The project was good practice for Waiakea students in the Distributive Education Clubs of America (DECA), and was more than just an academic exercise, according to school food service manager Mike Bartelt.

The number of lunches served in September is a statistic used to calculate cafeteria staffing levels for the rest of the school year, so serving extra meals that month helped shield the cafeteria's dozen workers from any staffing cuts, he said.

Waiakea senior Anne Matsusaka, who is president of the state DECA, said she was surprised when incentive drawings for $50 gift certificates at the Prince Kuhio Plaza mall attracted so many students.

The cafeteria served about 8,000 lunches in September, up from 6,000 in September 2002.

"I didn't think that it would go up by 2,000," said Matsusaka, 17. "I thought it would go up a little, but not that much."

Sheri Kojima, who teaches marketing and is adviser for the Waiakea DECA members, said the students sketched out a "Start Living Healthy" campaign in the opening weeks of school to stress the nutritional benefits of cafeteria lunches.
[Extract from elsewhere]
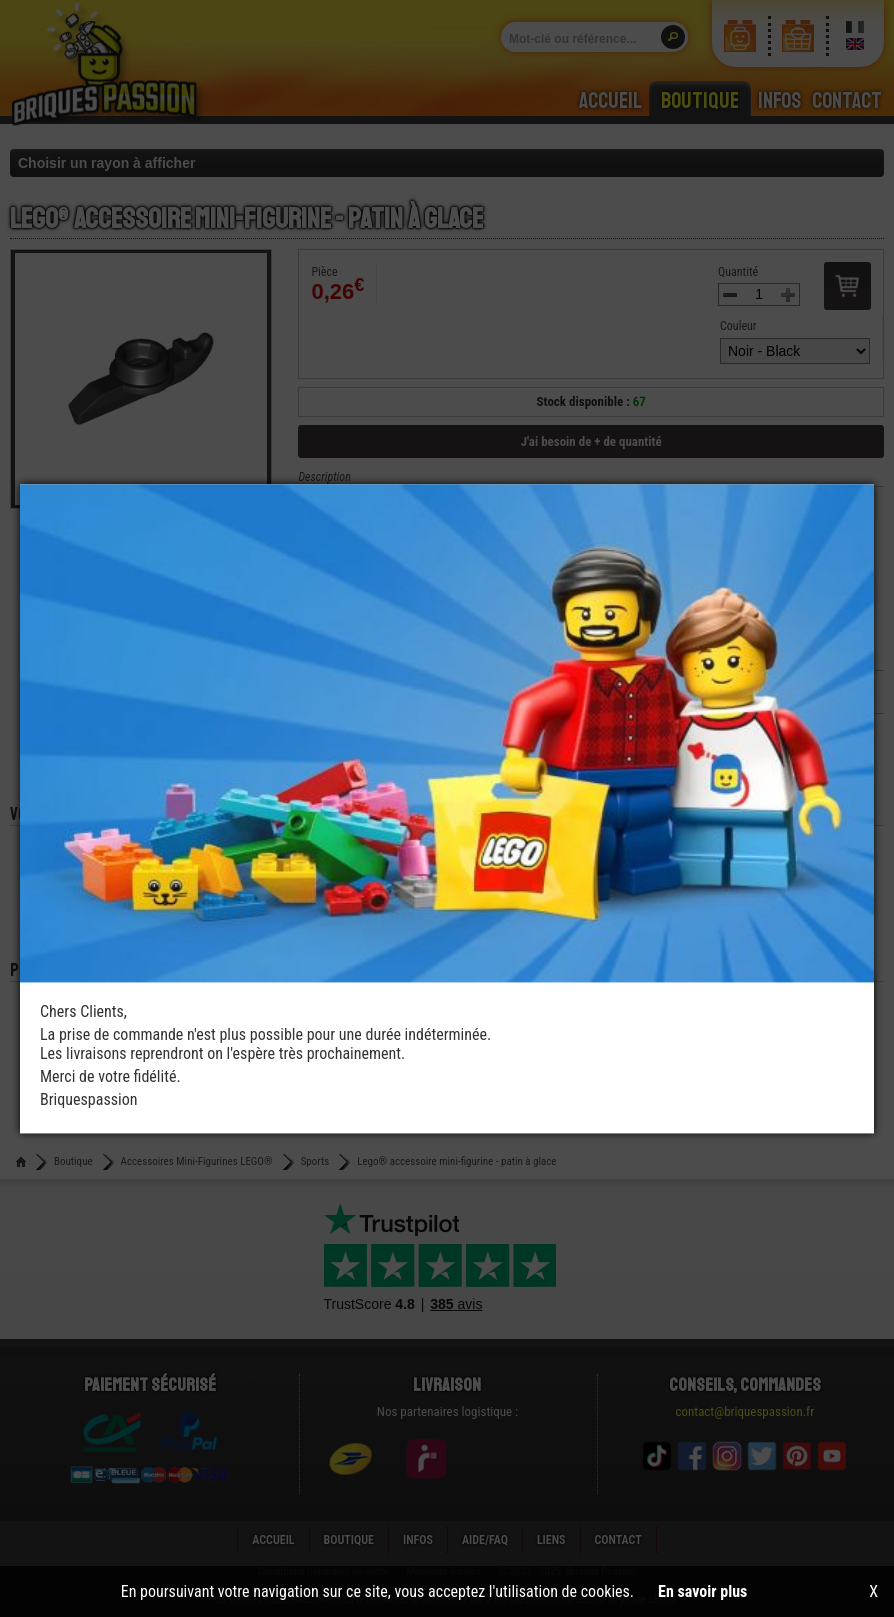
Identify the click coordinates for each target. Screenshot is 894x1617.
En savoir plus (702, 1591)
Their slogan was "Eat Lunch, Win Big!"

Club members then approached local businesses to ask for cash contributions of $25 or so to finance the effort, and used the $400 they raised to buy gift certificates at the mall. Those were used as prizes in weekly drawings for students who bought cafeteria lunches.

The project got a boost from the school administration, which halted outside food sales on campus in September and limited soda sales on campus to the hours before school started and after it ended, Bartelt said.

"With any incentive, you can push those kids who don't normally eat," he said. But it didn't hurt that they had few other sources of food and beverage, he said.

The number of lunches served fell in October to about 7,300 after the marketing effort ended, but was still about 12 percent higher than October 2002, Bartelt said. He credits the marketing effort for the uptick in lunch sales last month.

In hindsight, Matsusaka said she believes the project would have led to even higher lunch sales if it had been better publicized in school bulletins or announced more frequently over the school public address system.

Next year, club members are considering stationing popular entertainers in the cafeteria to draw more students, and expanding the incentive drawings to include concert tickets, Kojima said.

They also plan to do some detailed marketing surveys to determine precisely why so many students aren't digging into school lunches, she said. But limited surveying this year offered a few clues.

"Overall, the kids said they want Taco Bell and Pizza Hut here," Kojima said.